**SET TASK:**
Turn the records from the line holding "Select the silver" through the line holding "click(12, 490)", inclusive, into a two-column CSV with the headers input and output. Give one row per record, put each field in quotes, and replace line breaks with spaces.

──────── ROWS

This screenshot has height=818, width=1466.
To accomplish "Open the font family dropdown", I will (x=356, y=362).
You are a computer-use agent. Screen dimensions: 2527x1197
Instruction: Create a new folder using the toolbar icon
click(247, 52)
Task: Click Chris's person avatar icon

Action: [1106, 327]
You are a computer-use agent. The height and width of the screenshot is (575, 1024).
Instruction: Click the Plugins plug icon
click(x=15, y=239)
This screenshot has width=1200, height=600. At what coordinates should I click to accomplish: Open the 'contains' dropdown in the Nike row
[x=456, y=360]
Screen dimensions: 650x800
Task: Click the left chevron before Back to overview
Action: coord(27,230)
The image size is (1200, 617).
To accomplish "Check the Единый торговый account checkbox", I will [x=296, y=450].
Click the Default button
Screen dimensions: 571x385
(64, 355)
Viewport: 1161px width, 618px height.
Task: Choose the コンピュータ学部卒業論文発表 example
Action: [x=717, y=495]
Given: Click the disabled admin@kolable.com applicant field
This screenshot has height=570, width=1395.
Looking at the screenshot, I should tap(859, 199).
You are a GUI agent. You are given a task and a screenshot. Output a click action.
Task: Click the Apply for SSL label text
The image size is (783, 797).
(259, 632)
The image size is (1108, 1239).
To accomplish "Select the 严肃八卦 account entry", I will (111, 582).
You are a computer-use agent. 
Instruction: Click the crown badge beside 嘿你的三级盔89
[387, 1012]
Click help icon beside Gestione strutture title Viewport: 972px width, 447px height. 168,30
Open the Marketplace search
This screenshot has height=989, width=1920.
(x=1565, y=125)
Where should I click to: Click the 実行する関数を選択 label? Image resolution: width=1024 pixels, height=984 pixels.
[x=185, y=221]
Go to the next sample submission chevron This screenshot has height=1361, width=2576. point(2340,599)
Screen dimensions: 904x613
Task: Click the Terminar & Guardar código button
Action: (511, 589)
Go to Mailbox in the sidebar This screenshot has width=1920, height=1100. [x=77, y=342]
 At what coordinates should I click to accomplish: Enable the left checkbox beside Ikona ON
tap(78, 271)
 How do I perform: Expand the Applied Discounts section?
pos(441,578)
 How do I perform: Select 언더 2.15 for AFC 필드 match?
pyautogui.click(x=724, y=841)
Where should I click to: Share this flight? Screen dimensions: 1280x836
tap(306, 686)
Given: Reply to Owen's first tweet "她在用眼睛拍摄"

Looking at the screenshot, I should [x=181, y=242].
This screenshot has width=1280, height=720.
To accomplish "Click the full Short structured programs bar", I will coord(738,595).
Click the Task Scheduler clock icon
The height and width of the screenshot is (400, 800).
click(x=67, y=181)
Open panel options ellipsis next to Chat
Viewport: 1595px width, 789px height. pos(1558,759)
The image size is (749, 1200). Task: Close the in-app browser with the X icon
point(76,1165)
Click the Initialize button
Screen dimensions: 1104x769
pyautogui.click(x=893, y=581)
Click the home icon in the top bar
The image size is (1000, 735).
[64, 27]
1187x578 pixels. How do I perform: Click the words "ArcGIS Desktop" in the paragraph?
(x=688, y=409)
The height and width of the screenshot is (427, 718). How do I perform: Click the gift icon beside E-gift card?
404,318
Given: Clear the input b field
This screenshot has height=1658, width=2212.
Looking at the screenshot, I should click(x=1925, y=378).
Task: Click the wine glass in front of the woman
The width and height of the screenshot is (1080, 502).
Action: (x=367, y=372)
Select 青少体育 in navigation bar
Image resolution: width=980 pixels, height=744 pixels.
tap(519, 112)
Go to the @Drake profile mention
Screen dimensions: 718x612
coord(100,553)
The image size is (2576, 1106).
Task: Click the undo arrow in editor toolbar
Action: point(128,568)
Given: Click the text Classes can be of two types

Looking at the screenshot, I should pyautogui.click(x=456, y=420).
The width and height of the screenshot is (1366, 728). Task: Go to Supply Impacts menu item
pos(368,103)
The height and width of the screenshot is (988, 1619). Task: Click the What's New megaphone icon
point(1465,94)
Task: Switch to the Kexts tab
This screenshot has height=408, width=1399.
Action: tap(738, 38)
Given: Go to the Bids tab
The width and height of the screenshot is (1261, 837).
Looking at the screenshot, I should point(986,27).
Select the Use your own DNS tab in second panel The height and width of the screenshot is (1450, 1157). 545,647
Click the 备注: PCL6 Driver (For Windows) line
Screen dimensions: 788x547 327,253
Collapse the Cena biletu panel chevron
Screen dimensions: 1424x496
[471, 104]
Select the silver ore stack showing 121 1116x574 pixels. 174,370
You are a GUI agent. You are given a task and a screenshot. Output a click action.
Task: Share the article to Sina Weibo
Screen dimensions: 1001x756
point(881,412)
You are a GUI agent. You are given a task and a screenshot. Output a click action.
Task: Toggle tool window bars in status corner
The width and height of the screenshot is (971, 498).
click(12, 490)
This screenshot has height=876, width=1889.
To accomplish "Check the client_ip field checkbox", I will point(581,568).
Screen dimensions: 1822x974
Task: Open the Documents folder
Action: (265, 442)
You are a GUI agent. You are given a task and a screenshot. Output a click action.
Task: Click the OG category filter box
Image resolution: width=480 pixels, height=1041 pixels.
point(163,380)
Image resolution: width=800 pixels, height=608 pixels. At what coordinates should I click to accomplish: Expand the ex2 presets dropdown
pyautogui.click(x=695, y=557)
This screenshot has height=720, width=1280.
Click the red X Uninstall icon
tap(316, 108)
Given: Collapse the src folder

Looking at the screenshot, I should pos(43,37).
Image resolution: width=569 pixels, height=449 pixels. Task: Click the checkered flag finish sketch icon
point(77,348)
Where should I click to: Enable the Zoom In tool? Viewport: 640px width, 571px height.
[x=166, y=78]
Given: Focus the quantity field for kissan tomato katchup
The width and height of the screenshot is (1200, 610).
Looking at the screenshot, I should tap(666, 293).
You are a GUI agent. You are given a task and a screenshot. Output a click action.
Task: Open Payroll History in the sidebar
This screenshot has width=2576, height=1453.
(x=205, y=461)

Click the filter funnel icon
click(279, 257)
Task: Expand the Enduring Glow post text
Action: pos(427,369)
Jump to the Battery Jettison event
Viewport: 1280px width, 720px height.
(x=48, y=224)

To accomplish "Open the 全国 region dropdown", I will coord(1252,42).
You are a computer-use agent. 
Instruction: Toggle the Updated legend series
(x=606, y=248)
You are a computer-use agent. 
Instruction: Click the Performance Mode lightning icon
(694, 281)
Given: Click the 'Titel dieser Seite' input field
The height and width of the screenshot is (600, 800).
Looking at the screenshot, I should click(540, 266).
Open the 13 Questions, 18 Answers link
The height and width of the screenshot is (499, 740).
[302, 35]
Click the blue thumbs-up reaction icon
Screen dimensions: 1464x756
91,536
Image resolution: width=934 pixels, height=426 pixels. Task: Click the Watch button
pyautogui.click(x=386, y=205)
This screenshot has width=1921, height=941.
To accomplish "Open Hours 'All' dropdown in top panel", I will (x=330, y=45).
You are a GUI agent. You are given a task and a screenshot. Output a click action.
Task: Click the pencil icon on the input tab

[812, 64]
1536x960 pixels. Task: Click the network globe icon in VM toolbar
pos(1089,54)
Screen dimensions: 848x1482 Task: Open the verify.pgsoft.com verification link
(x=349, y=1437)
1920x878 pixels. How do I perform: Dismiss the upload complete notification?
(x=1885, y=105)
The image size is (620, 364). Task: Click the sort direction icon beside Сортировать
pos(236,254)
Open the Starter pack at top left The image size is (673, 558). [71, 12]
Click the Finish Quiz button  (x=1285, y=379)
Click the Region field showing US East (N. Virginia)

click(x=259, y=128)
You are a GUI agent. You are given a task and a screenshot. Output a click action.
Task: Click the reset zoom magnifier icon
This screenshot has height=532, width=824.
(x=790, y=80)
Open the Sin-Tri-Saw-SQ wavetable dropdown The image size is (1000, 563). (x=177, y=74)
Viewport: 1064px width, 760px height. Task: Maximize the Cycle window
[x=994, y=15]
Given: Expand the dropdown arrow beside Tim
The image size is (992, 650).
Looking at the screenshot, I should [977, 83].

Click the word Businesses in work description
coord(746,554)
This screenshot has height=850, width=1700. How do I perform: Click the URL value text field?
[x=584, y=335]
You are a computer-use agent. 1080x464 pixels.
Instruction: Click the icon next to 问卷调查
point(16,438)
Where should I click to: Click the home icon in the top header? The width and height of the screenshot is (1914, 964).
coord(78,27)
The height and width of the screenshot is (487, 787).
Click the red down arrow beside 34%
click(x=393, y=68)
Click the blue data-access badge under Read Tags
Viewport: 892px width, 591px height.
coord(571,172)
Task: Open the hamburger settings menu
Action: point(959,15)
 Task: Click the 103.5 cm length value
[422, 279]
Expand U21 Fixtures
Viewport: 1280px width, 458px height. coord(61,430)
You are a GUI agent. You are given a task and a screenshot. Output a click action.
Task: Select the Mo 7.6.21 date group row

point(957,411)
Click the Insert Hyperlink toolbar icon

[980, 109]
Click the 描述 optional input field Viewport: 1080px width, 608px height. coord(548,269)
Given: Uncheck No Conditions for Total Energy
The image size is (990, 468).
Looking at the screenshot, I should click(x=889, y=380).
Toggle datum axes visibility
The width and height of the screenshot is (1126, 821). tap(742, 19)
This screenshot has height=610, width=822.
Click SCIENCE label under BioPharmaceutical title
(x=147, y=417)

────────────────

**SOLUTION TO THIS TASK:**
input,output
"Select the silver ore stack showing 121 1116x574 pixels.","174,370"
"You are a GUI agent. You are given a task and a screenshot. Output a click action. Task: Share the article to Sina Weibo Screen dimensions: 1001x756","point(881,412)"
"You are a GUI agent. You are given a task and a screenshot. Output a click action. Task: Toggle tool window bars in status corner The width and height of the screenshot is (971, 498).","click(12, 490)"